Chinese regulators are hitting Big Tech where it hurts: the bottom line

Much ink has been spilled about how Chinese authorities treat superstar businessmen like Alibaba founder Jack Ma (spoiler: increasingly poorly). But more significant is how Beijing's tough-on-tech posture affects another larger group: shareholders.

  • Last November, Beijing issued draft amendments to the country's Anti Monopoly Law that are expected to go into effect this year. Under the new rules, violations could incur fines as high as 10% of the disciplined firm's revenue from the previous year — a potentially astronomical sum.
  • Companies that have failed to report acquisitions and investments before they happen are particularly vulnerable. And Big Tech companies have made countless investments; The cap tables in Chinese IPO docs are stuffed with big names like Tencent and Baidu.
  • Last Thursday, Alibaba announced it had posted its first loss since the company's 2014 NYSE debut. The company's Q4 2020 operating income decreased 2% compared to the year before — mostly because of a $2.8 billion fine by anti-monopoly regulators in April.

These fines are an order of magnitude higher than those that U.S. regulators generally issue to bad actors. And it's not just the fines themselves causing pain; the effect that news of government scrutiny can have on stock prices is also devastating.

  • Pinduoduo's share price dropped more than 10%, a loss in market cap of $20 billion, after Shanghai's consumer watchdog, the Shanghai Consumer Council, ordered the company to fix problematic business practices on May 10. The consumer watchdog said Pinduoduo's offenses include the sale of bogus products, copyright infringement, forced order cancelations and pricing tricks to lure new users. Pinduoduo's share price has plummeted 39% from its peak in February.
  • Meituan, which was implicated in the same consumer announcement, saw its share price drop by 7% on the news, a loss in market cap of $154 billion. The complaints against it: refund disputes following the cancellation of orders, non-performance of deliveries and misleading consumers. As of Tuesday, its share price has dropped 42% from this year's peak.

The government may be seizing power, but the public supports it. Many of the targeted behaviors are genuinely shady, and have understandably outraged consumers.

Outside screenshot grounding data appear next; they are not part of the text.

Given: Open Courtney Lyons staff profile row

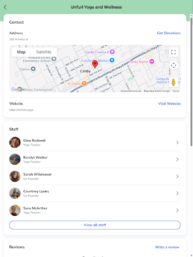Looking at the screenshot, I should point(95,193).
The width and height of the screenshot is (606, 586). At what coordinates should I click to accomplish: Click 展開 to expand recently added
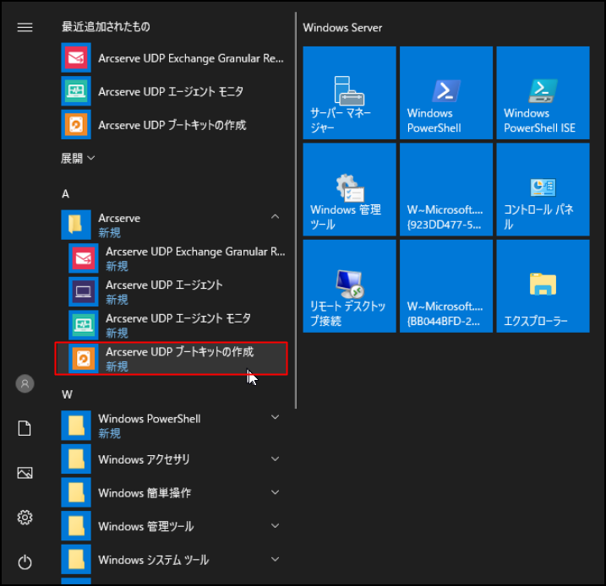point(78,158)
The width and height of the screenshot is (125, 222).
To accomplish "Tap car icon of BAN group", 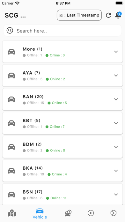I will click(x=11, y=100).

  • Chinese Big Tech uses big data to target frequent customers and serve them higher prices — exactly the opposite of what you'd expect for being loyal.
  • Cross-platform link blocking is a type of non-government censorship that makes it impossible to share one Big Tech link on another Big Tech platform. Imagine if you couldn't share a link to an Amazon product with a friend on Facebook Messenger.
  • Exclusive partnership agreements mean consumers can often find a vendor's products on one, and only one, ecommerce platform.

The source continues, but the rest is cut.